#### Excerpt
=======
This blogpost was published on my X/Twitter account on June 21st, 2025 .

Snippets

Real technical ability is fading. Worried about AI replacing you? Build real technical depth. LLMs are leverage, a force multiplier, but only if you know what you’re doing. You’re not losing to AI. You’re losing to people who use AI better than you because they actually understand the tech. Get sharper.

This goes way beyond privacy or ideology. As optimization and model alignment get more personal (and more opaque), your only actual safety net is full local control. If you’re building a business, a workflow, or even a habit that depends on a remote black box, you’re not the customer; you’re the product. Full-stack ownership isn’t just to show off. It’s pure risk management.

The future belongs to those who can build, debug, and document, not just rent someone else’s toolchain. Bootcamps don’t cut it anymore.

“Every day these systems run is a miracle. Most engineers wouldn’t last five minutes outside their cloud sandbox.”

Our industry is obsessed with AI hype, most devs have never seen the bare metal, never written a real doc, and never owned their own stack. Meanwhile, the only thing standing between us and our systems’ total collapse is duct tape, a few command-line obsessives, and the shrinking number of people who still know how to fix things when the it all stops working. We’re staring down an industry where the median troubleshooting skill is somewhere between “reboot and pray” and “copy-paste from Stack Overflow”.

So please, stop the doomscroll and quit worrying about being replaced. LLMs amplify you; they don’t substitute for you. The edge is in the hard parts: critical thinking, debugging, taste for clean architecture, putting it all together. That’s not going anywhere. The job is shifting not getting eliminated: more architecture, more security, more maintenance, more troubleshooting. Still deeply human, and still non-trivial to automate.

This is blogpost #3 in my 101 Days of Blogging . If it sparks anything; ideas, questions, or critique, my DMs are open. Hope it gives you something useful to walk away with.

Agency

Yesterday morning I hosted an X/Twitter Audio Space on how LLMs, open-source, and the gravitational pull of platform centralization are forcing us all to rethink what it actually means to be a developer. The cloud got us coddled… The cloud was a mistake , and I believe that next decade’s winners won’t be the ones who just ship the most code (LLMs are really good at that BTW), but the ones who get obsessed with understanding, documenting, and actually owning their tools, top to bottom.

I. RTFM and Technical Self-Reliance

Let’s set the scene. Google Cloud outage just crashed the internet. X/Twitter is in full panic mode , Cursor/Claude Code/Windsurf/etc aren’t working anymore. LLMs have become the default code generator, human programming skills are fading. For me, I didn’t even notice the outage until I got online. My local agents, running on my hardware from my basement , kept running.

If you think local models don’t work, you probably skipped the manual. RTFM applies to LLMs too, and that includes the models themselves, Inference Engines, Samplers, Platform/Infra, among other things. RTFM, please.

But this phenomena goes beyond LLMs: Engineers, conditioned by managed platforms and cloud UIs, often panic at the command line. Most troubleshooting is “copy-paste and hope.” We’re staring down an industry where the median troubleshooting skill is somewhere between “reboot and pray” and “copy-paste from Stack Overflow.” Seriously, drop most devs into a raw terminal and you’ll see the panic set in. Engineering has become SaaS babysitting.
=======
#### What the task asks
Continue the blog post on local control and technical self-reliance, picking up after its last sentence. The material after this is not used here.
=======
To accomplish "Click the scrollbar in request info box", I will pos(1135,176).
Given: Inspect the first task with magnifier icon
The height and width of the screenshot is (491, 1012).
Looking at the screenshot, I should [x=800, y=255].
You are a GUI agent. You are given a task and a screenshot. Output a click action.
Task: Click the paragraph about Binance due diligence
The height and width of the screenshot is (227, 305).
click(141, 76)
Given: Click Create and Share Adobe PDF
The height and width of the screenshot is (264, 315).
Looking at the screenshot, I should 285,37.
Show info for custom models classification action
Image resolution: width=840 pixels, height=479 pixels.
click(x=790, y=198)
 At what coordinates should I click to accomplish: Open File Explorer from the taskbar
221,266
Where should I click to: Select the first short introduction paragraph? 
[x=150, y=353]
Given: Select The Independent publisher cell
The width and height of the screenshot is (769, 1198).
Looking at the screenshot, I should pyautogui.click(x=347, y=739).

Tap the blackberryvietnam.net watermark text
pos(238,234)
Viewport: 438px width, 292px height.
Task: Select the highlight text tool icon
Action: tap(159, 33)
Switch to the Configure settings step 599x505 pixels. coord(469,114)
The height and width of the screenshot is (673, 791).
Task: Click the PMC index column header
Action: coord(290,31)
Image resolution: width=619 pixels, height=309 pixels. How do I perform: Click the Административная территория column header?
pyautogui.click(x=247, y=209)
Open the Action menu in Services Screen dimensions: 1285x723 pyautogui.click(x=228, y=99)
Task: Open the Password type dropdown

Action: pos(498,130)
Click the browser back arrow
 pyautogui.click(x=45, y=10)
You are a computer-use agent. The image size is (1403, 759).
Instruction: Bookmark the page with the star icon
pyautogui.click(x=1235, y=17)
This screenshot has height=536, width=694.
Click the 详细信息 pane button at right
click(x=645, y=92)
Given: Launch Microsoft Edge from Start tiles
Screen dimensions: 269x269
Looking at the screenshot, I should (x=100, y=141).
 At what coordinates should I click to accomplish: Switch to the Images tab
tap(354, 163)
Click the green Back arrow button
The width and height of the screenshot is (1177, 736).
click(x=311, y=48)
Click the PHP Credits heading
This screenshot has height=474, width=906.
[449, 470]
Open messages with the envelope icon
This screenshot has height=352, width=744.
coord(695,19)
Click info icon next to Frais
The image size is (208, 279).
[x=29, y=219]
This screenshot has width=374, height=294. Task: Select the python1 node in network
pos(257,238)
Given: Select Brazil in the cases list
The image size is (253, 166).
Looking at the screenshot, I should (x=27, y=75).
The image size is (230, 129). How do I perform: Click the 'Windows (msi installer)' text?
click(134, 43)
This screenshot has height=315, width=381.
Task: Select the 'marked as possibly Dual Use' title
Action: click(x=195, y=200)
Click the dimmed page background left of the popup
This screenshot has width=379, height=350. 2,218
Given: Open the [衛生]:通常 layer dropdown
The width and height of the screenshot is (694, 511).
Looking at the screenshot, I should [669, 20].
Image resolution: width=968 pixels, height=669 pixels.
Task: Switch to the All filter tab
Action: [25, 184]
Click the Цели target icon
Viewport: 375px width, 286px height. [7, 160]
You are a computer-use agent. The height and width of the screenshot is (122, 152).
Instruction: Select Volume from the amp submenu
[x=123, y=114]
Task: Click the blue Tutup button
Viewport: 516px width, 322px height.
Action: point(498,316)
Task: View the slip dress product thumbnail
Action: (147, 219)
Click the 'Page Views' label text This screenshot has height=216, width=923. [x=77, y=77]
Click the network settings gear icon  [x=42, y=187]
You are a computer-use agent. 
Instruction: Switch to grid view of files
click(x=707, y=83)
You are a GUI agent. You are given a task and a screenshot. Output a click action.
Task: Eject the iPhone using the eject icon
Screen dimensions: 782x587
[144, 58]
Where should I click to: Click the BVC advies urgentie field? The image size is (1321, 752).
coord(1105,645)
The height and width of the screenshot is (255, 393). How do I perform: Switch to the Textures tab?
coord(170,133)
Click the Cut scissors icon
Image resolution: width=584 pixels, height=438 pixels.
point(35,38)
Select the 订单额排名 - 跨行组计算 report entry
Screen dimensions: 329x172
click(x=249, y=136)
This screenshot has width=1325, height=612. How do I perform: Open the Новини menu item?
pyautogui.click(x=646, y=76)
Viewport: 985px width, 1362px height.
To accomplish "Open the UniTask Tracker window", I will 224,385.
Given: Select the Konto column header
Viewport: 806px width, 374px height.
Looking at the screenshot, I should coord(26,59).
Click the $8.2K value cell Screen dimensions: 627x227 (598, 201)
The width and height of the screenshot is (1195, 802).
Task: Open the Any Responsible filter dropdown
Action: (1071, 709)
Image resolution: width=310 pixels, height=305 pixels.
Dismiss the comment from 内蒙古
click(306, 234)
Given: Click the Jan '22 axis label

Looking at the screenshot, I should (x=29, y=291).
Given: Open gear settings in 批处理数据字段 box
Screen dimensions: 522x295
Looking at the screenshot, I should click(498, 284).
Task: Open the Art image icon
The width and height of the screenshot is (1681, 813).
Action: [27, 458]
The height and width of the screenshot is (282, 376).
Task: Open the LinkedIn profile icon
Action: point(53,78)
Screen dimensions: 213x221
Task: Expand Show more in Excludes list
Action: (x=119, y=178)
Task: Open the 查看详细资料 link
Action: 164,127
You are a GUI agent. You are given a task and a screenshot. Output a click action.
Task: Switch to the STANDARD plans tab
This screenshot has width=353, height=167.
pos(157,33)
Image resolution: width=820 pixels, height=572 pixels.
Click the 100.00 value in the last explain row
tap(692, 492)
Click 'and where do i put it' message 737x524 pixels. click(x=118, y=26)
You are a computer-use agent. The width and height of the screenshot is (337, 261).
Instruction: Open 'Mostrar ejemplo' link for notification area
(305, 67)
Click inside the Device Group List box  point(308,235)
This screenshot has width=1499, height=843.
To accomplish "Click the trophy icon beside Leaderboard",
=======
#### Task output
“Hardware is not that difficult to deal with, and I feel like software engineers have been coddled and coddled and coddled, and this needs to change.” “If you knew how duct-taped these systems are, you’d see that every day they’re up is a miracle.”

Decentralization-and more importantly the lessons that come with it-is basic resilience. Centralized systems-“The Cloud” -are brittle, and few know how anything works under the hood. Fewer can repair, debug, or improve them. Real technical ability is fading. Worried about AI replacing you? Build real technical depth. LLMs are leverage, a force multiplier, but only if you know what you’re doing. You’re not losing to AI. You’re losing to people who use AI better than you because they actually understand the tech. Get sharper.

II. Open-source’s Docs and The Gatekeeping Culture

On the other hand, open-source has a documentation problem. If your project’s README doesn’t get me to “pip install” in three paragraphs or less, you’re not doing me or your project any favors. I don’t need to go through 7-pages to get to installation. Your frontpage needs to send me an RoI signal.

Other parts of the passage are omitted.